[Dataset entries]
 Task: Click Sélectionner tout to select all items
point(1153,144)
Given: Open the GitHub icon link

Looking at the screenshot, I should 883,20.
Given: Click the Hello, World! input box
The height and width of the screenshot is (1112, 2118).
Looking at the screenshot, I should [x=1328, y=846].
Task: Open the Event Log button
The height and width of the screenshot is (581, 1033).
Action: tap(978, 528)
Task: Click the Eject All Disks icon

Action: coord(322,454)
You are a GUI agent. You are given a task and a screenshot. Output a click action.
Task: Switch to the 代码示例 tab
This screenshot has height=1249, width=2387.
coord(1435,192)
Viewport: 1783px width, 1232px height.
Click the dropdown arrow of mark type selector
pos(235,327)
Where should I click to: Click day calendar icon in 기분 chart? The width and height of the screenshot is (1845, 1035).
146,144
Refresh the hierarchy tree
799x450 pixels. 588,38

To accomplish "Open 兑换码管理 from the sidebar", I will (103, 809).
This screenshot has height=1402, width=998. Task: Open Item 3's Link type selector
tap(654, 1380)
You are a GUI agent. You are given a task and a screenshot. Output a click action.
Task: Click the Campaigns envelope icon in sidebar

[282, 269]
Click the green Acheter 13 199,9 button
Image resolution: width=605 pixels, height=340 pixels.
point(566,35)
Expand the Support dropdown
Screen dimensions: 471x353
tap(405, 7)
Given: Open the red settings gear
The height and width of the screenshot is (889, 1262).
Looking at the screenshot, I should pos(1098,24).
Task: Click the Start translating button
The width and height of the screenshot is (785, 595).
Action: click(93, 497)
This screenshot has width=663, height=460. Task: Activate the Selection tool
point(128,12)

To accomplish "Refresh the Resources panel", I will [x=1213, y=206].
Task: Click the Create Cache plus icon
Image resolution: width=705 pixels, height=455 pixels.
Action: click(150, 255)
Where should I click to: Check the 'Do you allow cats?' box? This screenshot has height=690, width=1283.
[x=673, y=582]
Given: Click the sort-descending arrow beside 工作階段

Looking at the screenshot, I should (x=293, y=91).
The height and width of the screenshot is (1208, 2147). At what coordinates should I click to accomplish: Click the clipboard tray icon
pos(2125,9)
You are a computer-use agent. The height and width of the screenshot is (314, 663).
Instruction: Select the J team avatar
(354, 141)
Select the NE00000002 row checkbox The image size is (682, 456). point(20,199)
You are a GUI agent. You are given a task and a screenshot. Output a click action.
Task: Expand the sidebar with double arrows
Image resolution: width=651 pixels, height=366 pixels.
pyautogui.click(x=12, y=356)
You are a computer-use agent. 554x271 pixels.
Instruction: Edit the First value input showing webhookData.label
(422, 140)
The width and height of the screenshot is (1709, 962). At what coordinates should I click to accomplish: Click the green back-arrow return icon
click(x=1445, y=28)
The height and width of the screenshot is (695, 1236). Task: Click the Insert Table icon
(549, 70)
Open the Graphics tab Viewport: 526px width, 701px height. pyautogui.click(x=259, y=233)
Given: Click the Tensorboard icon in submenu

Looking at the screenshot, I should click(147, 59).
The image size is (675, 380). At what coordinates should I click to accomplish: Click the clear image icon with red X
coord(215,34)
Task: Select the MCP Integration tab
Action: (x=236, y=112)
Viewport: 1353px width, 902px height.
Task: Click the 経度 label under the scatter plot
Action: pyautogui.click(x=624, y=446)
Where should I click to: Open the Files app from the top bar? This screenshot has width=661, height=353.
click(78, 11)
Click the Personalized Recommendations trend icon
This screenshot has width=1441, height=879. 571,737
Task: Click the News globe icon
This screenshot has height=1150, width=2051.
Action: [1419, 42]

### THE TASK
Each entry needs to be given again exactly as it stands.

### EXPECTED ANSWER
 Task: Click Sélectionner tout to select all items
point(1153,144)
Given: Open the GitHub icon link

Looking at the screenshot, I should 883,20.
Given: Click the Hello, World! input box
The height and width of the screenshot is (1112, 2118).
Looking at the screenshot, I should [x=1328, y=846].
Task: Open the Event Log button
The height and width of the screenshot is (581, 1033).
Action: tap(978, 528)
Task: Click the Eject All Disks icon

Action: coord(322,454)
You are a GUI agent. You are given a task and a screenshot. Output a click action.
Task: Switch to the 代码示例 tab
This screenshot has height=1249, width=2387.
coord(1435,192)
Viewport: 1783px width, 1232px height.
Click the dropdown arrow of mark type selector
pos(235,327)
Where should I click to: Click day calendar icon in 기분 chart? The width and height of the screenshot is (1845, 1035).
146,144
Refresh the hierarchy tree
799x450 pixels. 588,38

To accomplish "Open 兑换码管理 from the sidebar", I will (103, 809).
This screenshot has height=1402, width=998. Task: Open Item 3's Link type selector
tap(654, 1380)
You are a GUI agent. You are given a task and a screenshot. Output a click action.
Task: Click the Campaigns envelope icon in sidebar

[282, 269]
Click the green Acheter 13 199,9 button
Image resolution: width=605 pixels, height=340 pixels.
point(566,35)
Expand the Support dropdown
Screen dimensions: 471x353
tap(405, 7)
Given: Open the red settings gear
The height and width of the screenshot is (889, 1262).
Looking at the screenshot, I should pos(1098,24).
Task: Click the Start translating button
The width and height of the screenshot is (785, 595).
Action: click(93, 497)
This screenshot has width=663, height=460. Task: Activate the Selection tool
point(128,12)

To accomplish "Refresh the Resources panel", I will [x=1213, y=206].
Task: Click the Create Cache plus icon
Image resolution: width=705 pixels, height=455 pixels.
Action: click(150, 255)
Where should I click to: Check the 'Do you allow cats?' box? This screenshot has height=690, width=1283.
[x=673, y=582]
Given: Click the sort-descending arrow beside 工作階段

Looking at the screenshot, I should (x=293, y=91).
The height and width of the screenshot is (1208, 2147). At what coordinates should I click to accomplish: Click the clipboard tray icon
pos(2125,9)
You are a computer-use agent. The height and width of the screenshot is (314, 663).
Instruction: Select the J team avatar
(354, 141)
Select the NE00000002 row checkbox The image size is (682, 456). point(20,199)
You are a GUI agent. You are given a task and a screenshot. Output a click action.
Task: Expand the sidebar with double arrows
Image resolution: width=651 pixels, height=366 pixels.
pyautogui.click(x=12, y=356)
You are a computer-use agent. 554x271 pixels.
Instruction: Edit the First value input showing webhookData.label
(422, 140)
The width and height of the screenshot is (1709, 962). At what coordinates should I click to accomplish: Click the green back-arrow return icon
click(x=1445, y=28)
The height and width of the screenshot is (695, 1236). Task: Click the Insert Table icon
(549, 70)
Open the Graphics tab Viewport: 526px width, 701px height. pyautogui.click(x=259, y=233)
Given: Click the Tensorboard icon in submenu

Looking at the screenshot, I should click(147, 59).
The image size is (675, 380). At what coordinates should I click to accomplish: Click the clear image icon with red X
coord(215,34)
Task: Select the MCP Integration tab
Action: (x=236, y=112)
Viewport: 1353px width, 902px height.
Task: Click the 経度 label under the scatter plot
Action: pyautogui.click(x=624, y=446)
Where should I click to: Open the Files app from the top bar? This screenshot has width=661, height=353.
click(78, 11)
Click the Personalized Recommendations trend icon
This screenshot has width=1441, height=879. 571,737
Task: Click the News globe icon
This screenshot has height=1150, width=2051.
Action: [1419, 42]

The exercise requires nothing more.